Jude 14-16

Jude 14-16 (1984) (3 1/2″ x 5″)
collage on paper

These verses are intriguing in that Jude quotes from the non-canonical Book of Enoch. This does not mean that we should consider that book equal to the accepted scriptures, merely that Jude found one verse in the book useful in emphasizing his point that judgment from God will come eventually on ungodly people.

Jude 12-13

Jude 12-13 (1984) (3 1/2″ x 5″)
collage on paper
Jude continues his description of the evildoers in the church with a series of striking metaphors drawn from nature: waterless clouds, trees without fruit, wild waves, and wandering stars. Their destiny is the “deepest darkness.”

Jude 10-12

Jude 10-12 (1984) (3 1/2″ x 5″)
collage on paper

Jude continues his diatribe against those who would pervert the cause of Christ by comparing them to the prophet Balaam who was in it only for the money, Cain with his jealous anger, and Korah who arrogantly led a rebellion against Moses.

Jude 9

Jude 9 (1984) (3 1/2″ x 5″)
collage on paper
This intriguing verse alludes to non-biblical Old Testament event in which the archangel Michael and Satan disputed over the body of Moses. Satan’s contention, according to the apocryphal Assumption of Moses, was that Moses was unworthy of saving since he was a murderer. Fortunately for Moses as well as for all of us flawed sinners, it is God’s grace that ultimately counts, not our own works.

Jude 7-8

 Jude 7-8 (1984) (3 1/2″ x 5″)
collage on paper

The example of Sodom and Gomorrah is given by Jude as an example of those deserving the punishment of eternal fire.

Jude 5-6

These verses are a harsh reminder that we cannot assume that our actions do not matter to God, even if we are God’s chosen people or his angels. Judgment comes in the end for all.

Jude 5-6 (1984) (3 1/2″ x 5″)
collage on paper

The Book of Jude

The first series of collages I did using only black-and-white images was on the Book of Jude. Most of the illustrations I used for their basis came from an early edition of Jules Verne’s book Hector Servadac. The only problem with these collages is that they ended up looking like straightforward pictures that I merely re-named, rather than collages pieced together with an average of about 6-8 pieces each. I later learned to mix black-and-white images with color photographs to emphasize the composite nature of the end result. Below is the first piece in the series:

Jude 1-4 (1984) (3 1/2″ x 5″)
collage on paper

Sad News

One of my earliest pieces was not based on any biblical passage but just on the general theme of someone receiving bad news. The technique I used was an experimental one in which I first glued sand on a pane of glass in the desired pattern and then painted the entire surface with oils. I was afraid that the paint and/or the sand would flake off, but I have had the picture hanging in various houses for over fifty years and it looks just like the day I painted it.

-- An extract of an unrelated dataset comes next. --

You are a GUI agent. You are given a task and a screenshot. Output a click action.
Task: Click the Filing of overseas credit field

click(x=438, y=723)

Sad News (1960) (11 1/2″ x 8 1/2″)
oil on sand and glass

The Tower of Babel

The story of the Tower of Babel is a powerful cautionary tale for any person or nation that tries to reach too far.  Although we are enabled and encouraged to push back the frontiers of knowledge, it is good to keep in mind the saying of Thomas a Kempis: “Man proposes, but God disposes.”

Tower (2013) (3′ x 2′)
acrylic and collage on canvas

Psalm 100

A Joyful Noise (2012) (12″ x 12″)
collage and acrylic on canvas

“Make a joyful noise unto the LORD, all the earth.
Worship the LORD with gladness; come into his presence with singing.
Know that the LORD is God.
It is he that made us, and we are his;
we are his people, and the sheep of his pasture.
Enter into his gates with thanksgiving,
and his courts with praise.
Give thanks to him, bless his name.
For the LORD is good;
his steadfast love endures forever,
and his faithfulness to all generations.”